Reality reeled her out of her thoughts as the RAID van screeched to a halt in front of the looming tenement. The back door burst open and a swarm of armed men emerged from the van into the misty night.
Samia slowed her vehicle and pulled up to the curb. Clouds of fog swallowed up
the beams of her car. As she got out of the Peugeot, the raw April wind pierced her jacket and she clenched her jaw, fingers tight around the steel grip of her service revolver. The building felt abandoned, further heightening her unease. Many of the residents didn’t hold down steady jobs, and the apartments normally teemed with life and activity. There should be gangs of teens lurking near the entrance, locals shuffling down the sidewalks, lights flickering in windows. But the structure appeared as deserted as a moonscape. An eerie, unnatural silence reigned, almost as if aliens had abducted everyone in the vicinity. Something was wrong. And judging from the nervous expressions on the team members’ faces, they sensed it too.

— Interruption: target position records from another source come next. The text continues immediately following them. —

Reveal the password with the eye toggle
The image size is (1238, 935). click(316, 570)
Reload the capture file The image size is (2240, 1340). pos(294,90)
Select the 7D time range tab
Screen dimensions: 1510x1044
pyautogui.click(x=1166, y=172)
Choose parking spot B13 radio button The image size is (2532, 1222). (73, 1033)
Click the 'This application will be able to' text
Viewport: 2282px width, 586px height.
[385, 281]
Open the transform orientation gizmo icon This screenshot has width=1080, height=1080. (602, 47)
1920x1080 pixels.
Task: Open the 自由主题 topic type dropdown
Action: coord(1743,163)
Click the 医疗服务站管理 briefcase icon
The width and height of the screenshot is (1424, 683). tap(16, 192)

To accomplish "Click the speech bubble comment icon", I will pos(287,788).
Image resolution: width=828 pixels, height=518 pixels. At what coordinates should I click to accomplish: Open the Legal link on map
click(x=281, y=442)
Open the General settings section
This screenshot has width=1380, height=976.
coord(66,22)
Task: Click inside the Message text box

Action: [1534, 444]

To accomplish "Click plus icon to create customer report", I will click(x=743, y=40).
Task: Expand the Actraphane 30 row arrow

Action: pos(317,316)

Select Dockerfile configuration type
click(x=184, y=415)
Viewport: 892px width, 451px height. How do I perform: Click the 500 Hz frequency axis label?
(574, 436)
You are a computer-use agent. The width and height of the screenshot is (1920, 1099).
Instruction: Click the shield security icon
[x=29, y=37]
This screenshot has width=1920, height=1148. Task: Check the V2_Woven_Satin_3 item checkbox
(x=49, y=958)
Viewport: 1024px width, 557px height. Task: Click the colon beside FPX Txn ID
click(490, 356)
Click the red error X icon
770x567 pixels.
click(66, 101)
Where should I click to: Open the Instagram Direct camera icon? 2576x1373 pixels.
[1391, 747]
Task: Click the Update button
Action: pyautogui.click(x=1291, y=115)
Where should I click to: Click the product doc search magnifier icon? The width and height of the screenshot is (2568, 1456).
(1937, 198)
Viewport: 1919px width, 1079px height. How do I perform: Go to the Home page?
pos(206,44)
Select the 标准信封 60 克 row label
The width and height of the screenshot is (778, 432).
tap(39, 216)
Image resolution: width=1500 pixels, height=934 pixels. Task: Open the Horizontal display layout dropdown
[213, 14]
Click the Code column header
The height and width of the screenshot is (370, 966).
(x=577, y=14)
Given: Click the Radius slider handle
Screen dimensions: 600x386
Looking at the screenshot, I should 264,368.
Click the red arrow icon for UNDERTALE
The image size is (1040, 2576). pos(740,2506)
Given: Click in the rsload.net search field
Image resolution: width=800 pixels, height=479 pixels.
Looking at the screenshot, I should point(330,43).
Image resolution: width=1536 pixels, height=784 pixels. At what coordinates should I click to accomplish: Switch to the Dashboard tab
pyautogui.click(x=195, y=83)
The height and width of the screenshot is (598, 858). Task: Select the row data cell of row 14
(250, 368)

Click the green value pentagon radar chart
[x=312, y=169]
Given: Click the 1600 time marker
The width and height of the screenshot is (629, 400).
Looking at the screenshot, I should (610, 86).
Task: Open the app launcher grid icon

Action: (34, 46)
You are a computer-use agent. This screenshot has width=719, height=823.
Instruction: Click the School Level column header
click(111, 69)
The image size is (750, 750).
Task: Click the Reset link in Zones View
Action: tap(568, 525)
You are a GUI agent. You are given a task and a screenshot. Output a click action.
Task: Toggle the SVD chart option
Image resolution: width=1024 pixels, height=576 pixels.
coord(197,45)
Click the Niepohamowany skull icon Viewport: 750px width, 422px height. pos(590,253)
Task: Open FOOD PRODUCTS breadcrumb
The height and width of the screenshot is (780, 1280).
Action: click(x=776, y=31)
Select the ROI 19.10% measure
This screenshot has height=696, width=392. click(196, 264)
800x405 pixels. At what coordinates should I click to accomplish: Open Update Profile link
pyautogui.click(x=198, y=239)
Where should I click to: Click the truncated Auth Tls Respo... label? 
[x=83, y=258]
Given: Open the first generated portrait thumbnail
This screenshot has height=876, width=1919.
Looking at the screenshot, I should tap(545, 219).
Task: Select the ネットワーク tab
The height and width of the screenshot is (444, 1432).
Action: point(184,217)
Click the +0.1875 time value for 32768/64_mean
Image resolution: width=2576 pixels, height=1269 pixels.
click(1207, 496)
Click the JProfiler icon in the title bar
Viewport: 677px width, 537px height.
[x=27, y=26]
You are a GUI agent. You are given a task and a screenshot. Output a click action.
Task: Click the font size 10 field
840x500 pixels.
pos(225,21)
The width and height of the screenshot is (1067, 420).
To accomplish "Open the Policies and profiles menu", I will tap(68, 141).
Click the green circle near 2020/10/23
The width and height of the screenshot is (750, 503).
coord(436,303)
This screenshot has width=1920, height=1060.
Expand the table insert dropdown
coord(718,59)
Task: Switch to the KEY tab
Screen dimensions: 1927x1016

“They knew we were coming,” Samia said to her partner. She wasn’t fatalistic, but the certainty had been building all day. Now that they were finally here, her worst fears seemed to be coming true. The tower loomed, oppressive and intimidating. Something waited within its thick walls, something that was all too aware of the twelve RAID team members and two homicide detectives making their way through its arched main entrance.
Deep down, Samia sensed they were walking into a trap.
Chapter Seven
A scream woke Yasmine in the middle of the night. For a disorientated moment she drifted, neither asleep nor awake, still wondering if the cry had been an echo of a dream. Then a second bloodcurdling cry cut through the night, and she jerked upright. Eyes wide open now, she rolled out of bed. This wasn’t the first time high-pitched shouts had awoken her in the last month. It was turning into a semi-regular occurrence. She eyed the time on her phone; it was three-thirty in the morning. The terrified screams as well as the freezing cold inside her subsidized housing unit made her shake all over. Yasmine felt like she was seventeen going on ninety. Life in the banlieues had forced her to grow up quickly.
She wrapped a blanket around her body as she opened the bedroom window. Wind lashed her face with arctic force and her teeth chattered. Who needed coffee when one had a French spring? Many of the older Algerians complained incessantly about the damp weather in their adopted country and for once, she found herself on the same page.